### Exercise
Print the following lines verbatim, keeping every character, space, and line break unchanged.

### The input
-----
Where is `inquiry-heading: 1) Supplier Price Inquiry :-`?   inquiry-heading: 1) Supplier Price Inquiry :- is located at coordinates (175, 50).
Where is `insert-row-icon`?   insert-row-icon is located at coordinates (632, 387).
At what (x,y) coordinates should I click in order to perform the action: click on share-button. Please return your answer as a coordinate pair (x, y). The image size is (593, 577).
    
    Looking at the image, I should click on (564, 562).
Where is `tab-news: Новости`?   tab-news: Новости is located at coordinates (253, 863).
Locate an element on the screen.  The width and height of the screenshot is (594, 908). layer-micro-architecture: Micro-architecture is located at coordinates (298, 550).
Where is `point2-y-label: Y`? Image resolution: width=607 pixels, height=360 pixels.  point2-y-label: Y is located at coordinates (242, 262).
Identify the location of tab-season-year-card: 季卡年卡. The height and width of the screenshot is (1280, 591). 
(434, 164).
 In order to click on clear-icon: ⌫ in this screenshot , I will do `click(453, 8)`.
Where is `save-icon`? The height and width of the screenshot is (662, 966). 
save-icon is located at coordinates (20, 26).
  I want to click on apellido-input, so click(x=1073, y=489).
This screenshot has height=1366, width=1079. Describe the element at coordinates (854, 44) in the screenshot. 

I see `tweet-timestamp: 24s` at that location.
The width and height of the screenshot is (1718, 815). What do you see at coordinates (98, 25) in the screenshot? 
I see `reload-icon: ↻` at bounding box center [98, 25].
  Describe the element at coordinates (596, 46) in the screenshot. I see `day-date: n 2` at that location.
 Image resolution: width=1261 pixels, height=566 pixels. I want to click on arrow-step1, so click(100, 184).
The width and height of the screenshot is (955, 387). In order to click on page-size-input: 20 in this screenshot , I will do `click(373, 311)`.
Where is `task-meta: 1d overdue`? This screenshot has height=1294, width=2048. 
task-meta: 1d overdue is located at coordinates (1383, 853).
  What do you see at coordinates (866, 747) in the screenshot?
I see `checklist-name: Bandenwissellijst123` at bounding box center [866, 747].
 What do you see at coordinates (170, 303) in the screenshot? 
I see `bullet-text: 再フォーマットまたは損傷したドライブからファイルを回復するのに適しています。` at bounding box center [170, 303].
-----
### Final answer
Where is `inquiry-heading: 1) Supplier Price Inquiry :-`?   inquiry-heading: 1) Supplier Price Inquiry :- is located at coordinates (175, 50).
Where is `insert-row-icon`?   insert-row-icon is located at coordinates (632, 387).
At what (x,y) coordinates should I click in order to perform the action: click on share-button. Please return your answer as a coordinate pair (x, y). The image size is (593, 577).
    
    Looking at the image, I should click on (564, 562).
Where is `tab-news: Новости`?   tab-news: Новости is located at coordinates (253, 863).
Locate an element on the screen.  The width and height of the screenshot is (594, 908). layer-micro-architecture: Micro-architecture is located at coordinates (298, 550).
Where is `point2-y-label: Y`? Image resolution: width=607 pixels, height=360 pixels.  point2-y-label: Y is located at coordinates (242, 262).
Identify the location of tab-season-year-card: 季卡年卡. The height and width of the screenshot is (1280, 591). 
(434, 164).
 In order to click on clear-icon: ⌫ in this screenshot , I will do `click(453, 8)`.
Where is `save-icon`? The height and width of the screenshot is (662, 966). 
save-icon is located at coordinates (20, 26).
  I want to click on apellido-input, so click(x=1073, y=489).
This screenshot has height=1366, width=1079. Describe the element at coordinates (854, 44) in the screenshot. 

I see `tweet-timestamp: 24s` at that location.
The width and height of the screenshot is (1718, 815). What do you see at coordinates (98, 25) in the screenshot? 
I see `reload-icon: ↻` at bounding box center [98, 25].
  Describe the element at coordinates (596, 46) in the screenshot. I see `day-date: n 2` at that location.
 Image resolution: width=1261 pixels, height=566 pixels. I want to click on arrow-step1, so click(100, 184).
The width and height of the screenshot is (955, 387). In order to click on page-size-input: 20 in this screenshot , I will do `click(373, 311)`.
Where is `task-meta: 1d overdue`? This screenshot has height=1294, width=2048. 
task-meta: 1d overdue is located at coordinates (1383, 853).
  What do you see at coordinates (866, 747) in the screenshot?
I see `checklist-name: Bandenwissellijst123` at bounding box center [866, 747].
 What do you see at coordinates (170, 303) in the screenshot? 
I see `bullet-text: 再フォーマットまたは損傷したドライブからファイルを回復するのに適しています。` at bounding box center [170, 303].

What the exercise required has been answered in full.